Ekinci was a researcher in the University of Jordan in Amman between 1992 and 1993. He worked at the faculties of law in Ankara and Erzincan. He speaks English and Arabic.

==Publications==
- Ateş İstidâsı-İslâm-Osmanlı Hukukunda Mahkeme Kararlarının Kontrolü (Appeal in Ottoman Law), Filiz Kitabevi, Istanbul 2001, XVI+293 p.
- İslâm Hukuku ve Önceki Şeriatler (Islamic Law and the Laws of Previous Religions), Arı Sanat Yayınevi, Istanbul 2003, 336 p.
- Osmanlı Mahkemeleri (Ottoman Courts), Arı Sanat Yayınevi, Istanbul 2004, 383 p.
- İslâm Hukukunda Değişmenin Sınırı (The Fundamentals of Change in Islamic Law), Arı Sanat Yayınevi, Istanbul 2005, 152 p.
- İslâm Hukuku (Islamic Law), Arı Sanat Yayınevi, Istanbul 2006, 216 p.
- İslâm Hukuku Tarihi (A History of Islamic Law), Arı Sanat Yayınevi, İstanbul 2006, 296 P.

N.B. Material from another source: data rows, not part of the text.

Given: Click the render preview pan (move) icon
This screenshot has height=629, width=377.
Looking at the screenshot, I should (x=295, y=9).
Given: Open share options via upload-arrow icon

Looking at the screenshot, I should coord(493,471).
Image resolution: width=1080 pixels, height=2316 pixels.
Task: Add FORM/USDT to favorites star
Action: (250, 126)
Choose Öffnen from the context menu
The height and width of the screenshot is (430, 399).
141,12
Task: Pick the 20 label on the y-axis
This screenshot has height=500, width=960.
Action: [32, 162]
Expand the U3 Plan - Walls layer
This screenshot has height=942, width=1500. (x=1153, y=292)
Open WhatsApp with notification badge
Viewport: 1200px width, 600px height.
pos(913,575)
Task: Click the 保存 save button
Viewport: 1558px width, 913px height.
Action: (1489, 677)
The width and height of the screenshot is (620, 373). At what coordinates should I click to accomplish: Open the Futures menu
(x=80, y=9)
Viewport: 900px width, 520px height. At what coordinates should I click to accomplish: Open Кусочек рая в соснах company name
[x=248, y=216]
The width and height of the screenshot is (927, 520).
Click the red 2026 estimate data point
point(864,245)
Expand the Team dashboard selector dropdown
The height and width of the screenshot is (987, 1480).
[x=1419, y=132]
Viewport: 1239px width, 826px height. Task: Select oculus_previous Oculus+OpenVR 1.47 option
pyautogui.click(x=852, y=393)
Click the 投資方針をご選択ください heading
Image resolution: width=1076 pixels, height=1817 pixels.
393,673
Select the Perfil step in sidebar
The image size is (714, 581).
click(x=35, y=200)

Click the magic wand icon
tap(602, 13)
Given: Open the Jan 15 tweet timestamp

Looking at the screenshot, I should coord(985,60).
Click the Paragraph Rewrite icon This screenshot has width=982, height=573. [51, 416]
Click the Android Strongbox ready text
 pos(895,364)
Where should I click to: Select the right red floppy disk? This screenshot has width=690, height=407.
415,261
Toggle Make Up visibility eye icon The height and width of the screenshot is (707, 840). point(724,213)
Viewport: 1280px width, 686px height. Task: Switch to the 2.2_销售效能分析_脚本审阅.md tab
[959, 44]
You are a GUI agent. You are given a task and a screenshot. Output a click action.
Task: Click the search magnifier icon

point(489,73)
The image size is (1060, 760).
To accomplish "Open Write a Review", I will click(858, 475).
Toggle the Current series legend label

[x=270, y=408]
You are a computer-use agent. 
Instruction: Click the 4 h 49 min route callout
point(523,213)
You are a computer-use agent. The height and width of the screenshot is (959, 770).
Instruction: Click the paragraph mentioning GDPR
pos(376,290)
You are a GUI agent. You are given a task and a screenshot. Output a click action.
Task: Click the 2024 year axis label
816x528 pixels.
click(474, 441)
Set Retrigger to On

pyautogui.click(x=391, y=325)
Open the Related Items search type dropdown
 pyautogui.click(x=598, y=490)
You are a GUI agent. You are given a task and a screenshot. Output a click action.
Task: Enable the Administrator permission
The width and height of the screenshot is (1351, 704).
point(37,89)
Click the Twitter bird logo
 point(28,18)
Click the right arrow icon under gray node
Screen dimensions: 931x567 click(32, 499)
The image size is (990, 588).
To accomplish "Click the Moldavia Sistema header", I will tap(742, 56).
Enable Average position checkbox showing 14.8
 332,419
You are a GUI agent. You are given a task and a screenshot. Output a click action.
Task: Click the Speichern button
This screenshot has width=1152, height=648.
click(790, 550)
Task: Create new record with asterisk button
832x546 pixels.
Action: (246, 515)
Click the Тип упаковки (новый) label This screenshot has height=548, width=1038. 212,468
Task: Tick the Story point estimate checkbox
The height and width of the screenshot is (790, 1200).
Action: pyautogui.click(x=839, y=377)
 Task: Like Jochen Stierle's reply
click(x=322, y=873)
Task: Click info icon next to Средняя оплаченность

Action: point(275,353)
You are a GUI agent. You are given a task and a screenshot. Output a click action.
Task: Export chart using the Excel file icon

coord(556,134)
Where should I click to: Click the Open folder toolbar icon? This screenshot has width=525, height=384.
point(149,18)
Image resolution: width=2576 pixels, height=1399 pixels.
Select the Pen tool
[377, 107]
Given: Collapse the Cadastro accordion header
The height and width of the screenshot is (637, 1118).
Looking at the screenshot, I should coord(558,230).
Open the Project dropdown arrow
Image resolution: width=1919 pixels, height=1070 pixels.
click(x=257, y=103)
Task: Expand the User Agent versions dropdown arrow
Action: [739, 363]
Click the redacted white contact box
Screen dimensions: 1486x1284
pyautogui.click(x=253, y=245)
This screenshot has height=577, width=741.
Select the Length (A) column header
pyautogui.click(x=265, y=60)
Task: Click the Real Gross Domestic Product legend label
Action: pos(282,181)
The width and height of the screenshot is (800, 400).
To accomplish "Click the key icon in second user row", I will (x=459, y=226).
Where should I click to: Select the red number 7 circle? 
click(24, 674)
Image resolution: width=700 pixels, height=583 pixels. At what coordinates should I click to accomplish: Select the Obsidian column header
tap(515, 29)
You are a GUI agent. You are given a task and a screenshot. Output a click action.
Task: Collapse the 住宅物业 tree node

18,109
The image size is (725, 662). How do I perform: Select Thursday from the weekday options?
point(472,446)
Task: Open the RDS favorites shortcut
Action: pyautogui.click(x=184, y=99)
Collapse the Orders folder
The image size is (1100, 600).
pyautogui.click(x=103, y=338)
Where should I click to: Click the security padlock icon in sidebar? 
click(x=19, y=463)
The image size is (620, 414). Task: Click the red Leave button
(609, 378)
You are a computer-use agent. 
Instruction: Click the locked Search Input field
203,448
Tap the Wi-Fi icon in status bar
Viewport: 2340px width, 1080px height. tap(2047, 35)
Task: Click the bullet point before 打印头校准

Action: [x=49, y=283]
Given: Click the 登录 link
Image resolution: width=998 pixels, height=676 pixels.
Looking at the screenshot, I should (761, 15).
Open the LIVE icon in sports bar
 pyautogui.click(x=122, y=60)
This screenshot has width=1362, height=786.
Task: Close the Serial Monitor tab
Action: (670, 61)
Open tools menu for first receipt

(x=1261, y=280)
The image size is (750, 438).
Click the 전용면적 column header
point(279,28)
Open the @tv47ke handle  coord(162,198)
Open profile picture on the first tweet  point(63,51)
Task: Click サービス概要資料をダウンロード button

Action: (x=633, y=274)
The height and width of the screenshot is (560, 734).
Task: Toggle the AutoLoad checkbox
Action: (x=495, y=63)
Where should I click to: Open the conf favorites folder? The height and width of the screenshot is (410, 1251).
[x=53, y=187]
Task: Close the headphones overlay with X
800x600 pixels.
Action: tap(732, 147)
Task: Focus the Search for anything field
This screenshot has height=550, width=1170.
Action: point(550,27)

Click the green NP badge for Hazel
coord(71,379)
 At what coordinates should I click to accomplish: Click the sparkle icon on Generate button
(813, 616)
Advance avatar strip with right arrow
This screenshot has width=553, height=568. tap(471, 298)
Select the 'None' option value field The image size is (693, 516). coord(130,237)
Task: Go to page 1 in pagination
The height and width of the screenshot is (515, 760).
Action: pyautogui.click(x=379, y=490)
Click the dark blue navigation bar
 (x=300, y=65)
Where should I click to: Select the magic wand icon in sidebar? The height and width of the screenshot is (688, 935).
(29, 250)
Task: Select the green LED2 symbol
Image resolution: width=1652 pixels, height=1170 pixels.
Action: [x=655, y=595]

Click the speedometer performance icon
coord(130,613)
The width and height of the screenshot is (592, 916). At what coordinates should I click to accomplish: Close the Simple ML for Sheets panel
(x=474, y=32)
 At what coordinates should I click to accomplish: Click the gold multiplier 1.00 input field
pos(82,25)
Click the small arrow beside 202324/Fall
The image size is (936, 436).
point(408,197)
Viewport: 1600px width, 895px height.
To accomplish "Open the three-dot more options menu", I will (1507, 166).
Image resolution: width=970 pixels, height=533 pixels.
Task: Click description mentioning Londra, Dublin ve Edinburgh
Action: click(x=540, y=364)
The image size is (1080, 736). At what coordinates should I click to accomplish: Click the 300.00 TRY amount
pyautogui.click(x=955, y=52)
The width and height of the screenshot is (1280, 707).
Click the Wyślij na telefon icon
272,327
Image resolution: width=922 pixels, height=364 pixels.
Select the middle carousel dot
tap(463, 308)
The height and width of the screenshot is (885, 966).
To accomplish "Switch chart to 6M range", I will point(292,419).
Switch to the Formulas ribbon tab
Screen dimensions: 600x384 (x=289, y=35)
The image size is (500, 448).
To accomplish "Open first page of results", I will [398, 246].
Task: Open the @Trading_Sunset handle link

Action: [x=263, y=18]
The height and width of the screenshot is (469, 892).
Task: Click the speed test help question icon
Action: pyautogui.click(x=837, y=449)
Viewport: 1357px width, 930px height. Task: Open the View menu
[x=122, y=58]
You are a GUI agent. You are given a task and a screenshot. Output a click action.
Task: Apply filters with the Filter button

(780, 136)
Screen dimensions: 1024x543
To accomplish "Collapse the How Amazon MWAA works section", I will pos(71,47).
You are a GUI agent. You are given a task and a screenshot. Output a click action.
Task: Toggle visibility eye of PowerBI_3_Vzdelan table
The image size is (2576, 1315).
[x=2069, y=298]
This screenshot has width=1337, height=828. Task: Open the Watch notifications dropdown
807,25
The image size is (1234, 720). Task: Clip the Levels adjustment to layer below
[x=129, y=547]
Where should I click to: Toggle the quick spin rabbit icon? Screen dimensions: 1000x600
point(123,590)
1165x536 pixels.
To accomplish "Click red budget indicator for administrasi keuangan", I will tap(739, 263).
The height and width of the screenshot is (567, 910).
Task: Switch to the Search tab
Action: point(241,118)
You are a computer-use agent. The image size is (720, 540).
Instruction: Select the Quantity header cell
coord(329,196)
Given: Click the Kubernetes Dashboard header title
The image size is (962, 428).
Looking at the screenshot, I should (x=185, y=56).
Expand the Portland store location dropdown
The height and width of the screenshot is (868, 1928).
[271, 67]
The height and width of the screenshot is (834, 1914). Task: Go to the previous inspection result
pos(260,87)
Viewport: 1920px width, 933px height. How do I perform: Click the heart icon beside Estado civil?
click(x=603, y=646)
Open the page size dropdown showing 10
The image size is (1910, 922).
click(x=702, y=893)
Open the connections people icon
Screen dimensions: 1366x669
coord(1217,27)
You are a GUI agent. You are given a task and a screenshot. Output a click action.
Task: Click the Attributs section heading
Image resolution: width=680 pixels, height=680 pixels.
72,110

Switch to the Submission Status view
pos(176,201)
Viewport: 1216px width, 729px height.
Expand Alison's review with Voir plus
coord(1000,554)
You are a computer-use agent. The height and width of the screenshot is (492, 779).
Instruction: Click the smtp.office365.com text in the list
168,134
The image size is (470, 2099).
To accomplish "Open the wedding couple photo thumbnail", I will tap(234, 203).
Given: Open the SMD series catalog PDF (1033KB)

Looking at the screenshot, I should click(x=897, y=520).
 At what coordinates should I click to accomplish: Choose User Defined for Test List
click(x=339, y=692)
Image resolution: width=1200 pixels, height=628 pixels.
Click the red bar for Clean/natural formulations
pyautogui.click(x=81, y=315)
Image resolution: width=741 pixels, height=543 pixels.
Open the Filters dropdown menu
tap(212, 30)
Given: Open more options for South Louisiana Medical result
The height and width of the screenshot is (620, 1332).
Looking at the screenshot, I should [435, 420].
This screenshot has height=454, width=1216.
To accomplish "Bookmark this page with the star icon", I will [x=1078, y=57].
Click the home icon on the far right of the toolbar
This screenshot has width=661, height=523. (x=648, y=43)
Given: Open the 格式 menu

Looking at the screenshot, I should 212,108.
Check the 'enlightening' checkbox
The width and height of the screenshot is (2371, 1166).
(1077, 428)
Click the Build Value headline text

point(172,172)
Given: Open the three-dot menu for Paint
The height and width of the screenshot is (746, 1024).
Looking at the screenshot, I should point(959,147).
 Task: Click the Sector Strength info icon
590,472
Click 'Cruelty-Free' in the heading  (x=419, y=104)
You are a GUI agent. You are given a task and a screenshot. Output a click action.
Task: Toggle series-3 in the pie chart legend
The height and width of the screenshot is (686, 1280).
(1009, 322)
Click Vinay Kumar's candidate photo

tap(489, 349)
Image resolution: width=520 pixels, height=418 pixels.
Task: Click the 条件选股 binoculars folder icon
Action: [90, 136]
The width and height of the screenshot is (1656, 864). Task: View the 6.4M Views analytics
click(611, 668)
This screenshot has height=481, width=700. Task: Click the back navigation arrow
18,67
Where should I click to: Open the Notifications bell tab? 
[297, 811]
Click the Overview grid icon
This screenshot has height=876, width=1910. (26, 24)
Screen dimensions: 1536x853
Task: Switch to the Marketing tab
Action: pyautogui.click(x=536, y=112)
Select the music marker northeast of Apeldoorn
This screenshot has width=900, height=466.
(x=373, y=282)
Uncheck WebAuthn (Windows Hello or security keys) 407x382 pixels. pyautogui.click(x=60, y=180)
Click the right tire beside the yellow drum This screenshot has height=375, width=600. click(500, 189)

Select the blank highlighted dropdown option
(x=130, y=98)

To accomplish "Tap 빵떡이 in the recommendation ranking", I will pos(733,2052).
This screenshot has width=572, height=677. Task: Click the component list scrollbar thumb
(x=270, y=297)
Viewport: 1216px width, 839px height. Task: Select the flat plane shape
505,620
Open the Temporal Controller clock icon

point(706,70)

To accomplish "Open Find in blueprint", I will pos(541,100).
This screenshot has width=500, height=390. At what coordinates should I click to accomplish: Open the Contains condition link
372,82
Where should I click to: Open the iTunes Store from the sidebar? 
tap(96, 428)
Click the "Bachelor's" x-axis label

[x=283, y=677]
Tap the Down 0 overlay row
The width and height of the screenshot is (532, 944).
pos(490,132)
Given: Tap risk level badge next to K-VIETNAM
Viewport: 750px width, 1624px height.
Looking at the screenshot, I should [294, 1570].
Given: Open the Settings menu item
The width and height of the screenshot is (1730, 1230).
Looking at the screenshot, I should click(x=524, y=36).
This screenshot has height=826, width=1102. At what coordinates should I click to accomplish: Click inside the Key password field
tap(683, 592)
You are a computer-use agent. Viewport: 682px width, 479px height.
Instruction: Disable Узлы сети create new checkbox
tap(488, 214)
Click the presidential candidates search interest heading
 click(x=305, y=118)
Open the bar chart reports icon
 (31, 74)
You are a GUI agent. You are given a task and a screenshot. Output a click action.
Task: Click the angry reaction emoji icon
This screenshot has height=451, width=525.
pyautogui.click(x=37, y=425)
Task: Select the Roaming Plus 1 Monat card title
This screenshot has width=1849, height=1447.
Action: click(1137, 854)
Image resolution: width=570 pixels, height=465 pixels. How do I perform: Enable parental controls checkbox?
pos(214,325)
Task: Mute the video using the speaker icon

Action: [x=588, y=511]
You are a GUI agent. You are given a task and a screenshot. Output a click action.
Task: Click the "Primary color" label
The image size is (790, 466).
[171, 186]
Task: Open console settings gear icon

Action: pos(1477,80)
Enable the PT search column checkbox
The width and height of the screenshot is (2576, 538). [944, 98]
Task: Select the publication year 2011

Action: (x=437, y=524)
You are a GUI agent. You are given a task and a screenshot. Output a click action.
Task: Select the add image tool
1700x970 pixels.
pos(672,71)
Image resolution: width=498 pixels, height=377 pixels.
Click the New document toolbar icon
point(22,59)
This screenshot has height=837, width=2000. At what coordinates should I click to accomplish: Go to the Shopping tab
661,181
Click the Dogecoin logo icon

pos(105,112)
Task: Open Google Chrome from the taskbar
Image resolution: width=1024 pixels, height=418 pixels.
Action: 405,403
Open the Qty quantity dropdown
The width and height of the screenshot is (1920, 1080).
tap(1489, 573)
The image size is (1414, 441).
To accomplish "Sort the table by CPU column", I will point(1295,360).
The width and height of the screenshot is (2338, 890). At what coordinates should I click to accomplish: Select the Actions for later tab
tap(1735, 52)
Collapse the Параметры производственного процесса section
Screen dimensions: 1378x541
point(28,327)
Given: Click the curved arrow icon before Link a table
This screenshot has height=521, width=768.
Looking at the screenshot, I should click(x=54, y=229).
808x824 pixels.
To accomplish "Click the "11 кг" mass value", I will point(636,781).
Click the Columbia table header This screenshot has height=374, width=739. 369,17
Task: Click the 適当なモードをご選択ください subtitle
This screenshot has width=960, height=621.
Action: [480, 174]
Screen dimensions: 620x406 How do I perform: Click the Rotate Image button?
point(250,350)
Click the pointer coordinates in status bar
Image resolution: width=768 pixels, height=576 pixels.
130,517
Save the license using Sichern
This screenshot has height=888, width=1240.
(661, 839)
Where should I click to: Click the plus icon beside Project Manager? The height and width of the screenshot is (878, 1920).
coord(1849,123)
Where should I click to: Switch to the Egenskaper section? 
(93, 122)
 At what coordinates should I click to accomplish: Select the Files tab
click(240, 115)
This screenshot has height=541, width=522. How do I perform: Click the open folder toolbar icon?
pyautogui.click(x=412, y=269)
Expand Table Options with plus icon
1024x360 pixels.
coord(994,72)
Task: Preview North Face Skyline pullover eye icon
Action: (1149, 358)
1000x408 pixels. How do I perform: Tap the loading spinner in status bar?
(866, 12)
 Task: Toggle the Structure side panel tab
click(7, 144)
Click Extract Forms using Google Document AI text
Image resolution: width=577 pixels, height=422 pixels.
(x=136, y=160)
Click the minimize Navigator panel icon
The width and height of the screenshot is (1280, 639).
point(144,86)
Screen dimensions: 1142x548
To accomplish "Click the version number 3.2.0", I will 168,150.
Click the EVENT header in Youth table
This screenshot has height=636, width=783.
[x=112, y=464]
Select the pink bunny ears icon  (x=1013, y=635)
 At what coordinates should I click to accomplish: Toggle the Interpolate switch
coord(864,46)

- Karakoç Serkiz-Külliyât-ı Kavânîn Fihrist-i Târihî, Mehmet Akif Aydın, Mehmet Akman, Fethi Gedikli ve Macit Kenanoğlu ile beraber. 2 Volumes. Türk Tarih Kurumu, Ankara 2006. Volume 1: XII+584 p.; Volume 2.: 1022 p.
- Ahmed Cevdet Paşa ve Mecelle (Ahmed Cevdet Pasha and Mejelle), with Ahmet Şimşirgil, KTB Yayınları, Istanbul 2008, 176 p.
- Osmanlı Hukuku (Ottoman Law), Arı Sanat Yayınevi, Istanbul 2008, 600 p.
- Hukukun Serüveni (A Story of Law), Arı Sanat Yayınevi, Istanbul 2011, 568 p.